# CSCI 591: Deep Learning
## Lab 1 - Torch Refresher


### Overview
Today, we're going to spend some time refamiliarizing ourselves with pytorch: how to read data, write down neural networks, evaluate loss functions, and perform optimization.  Pytorch offers many ways to do all of these things at different layers of abstraction.  We'll go through a very low-level implementation of a special very interesting type of neural network together before implementing a similar model using the higher-level module API on your own.  Finally, we'll explore the use of pytorch-lightning, which abstracts away most of the boilerplate optimization code and is very clean.

### The model
The model that we're going to implement today is called an *autoencoder*.  That sounds fancy, but the idea is actually very straightforward to understand and implement: it's a neural network that is trained to recreate as output its input.  Assuming we have an input called $\mathbf{x}\in \mathbb{R}^n$, an autoencoder has two parts, the *encoder*
$$
\mathbf{z} = E(\mathbf{x};\mathbf{W}_e),
$$
which creates an encoded representation of the input called $\mathbf{z}\in \mathbb{R}^h$, and a decoder
$$
\mathbf{x}' = D(\mathbf{z};\mathbf{W}_d),
$$
which takes that encoded representation, and decodes it back to an output that looks like the input.  Both the encoder and decoder are typically neural networks, and each have their own parameters.  Here's an image of such a network:
![ae.png](attachment:ae.png)

Because we'd like the output to recreate the input, and the input in this case is real-valued by assumption, a reasonable (although not necessarily ideal, as we will see later in the course) cost function (or likelihood or objective function or loss function, whatever you want to call it) could be mean square error:
$$
\mathcal{L}(\mathbf{x},\mathbf{x}') = \frac{1}{m n} \sum_{i=1}^m \sum_{j=1}^n \big( \mathbf{x}_{ij} - \mathbf{x}'_{ij} \big)^2.
$$
which we can minimize via stochastic gradient descent or some variant thereof.  
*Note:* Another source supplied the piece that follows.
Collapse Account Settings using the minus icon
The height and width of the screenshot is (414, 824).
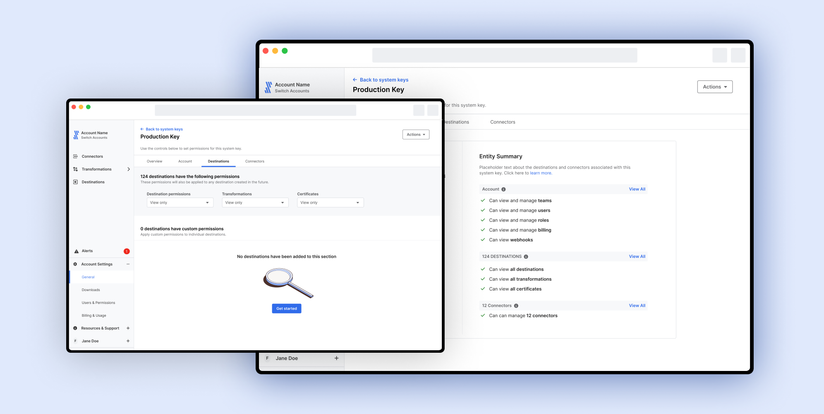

A reasonable question to ask at this point might be: why is this a useful thing to do?  Note that in the above image, the encoded representation (often called the latent space) is of substantially lower dimensionality than the input or output, i.e. $h<<n$, yet we would still like to be able to recover the input from this much lower dimensional representation of the data.  What this means is that this network is being forced to learn a *compressed* representation of the input that loses as little information as possible.  This compressed representation is useful on its own, but also can be used as the input to a different classifier, among a variety of other uses, some of which we'll see when we study a variant called variational autoencdoers (VAEs).

### The data
It will be interesting to apply this method to a non-trivial dataset.  Here, we'll use [CIFAR-10](https://www.cs.toronto.edu/~kriz/cifar.html), which consists of 60000 small (32x32) RGB images.  It ends up being pretty fun to look at the latent space.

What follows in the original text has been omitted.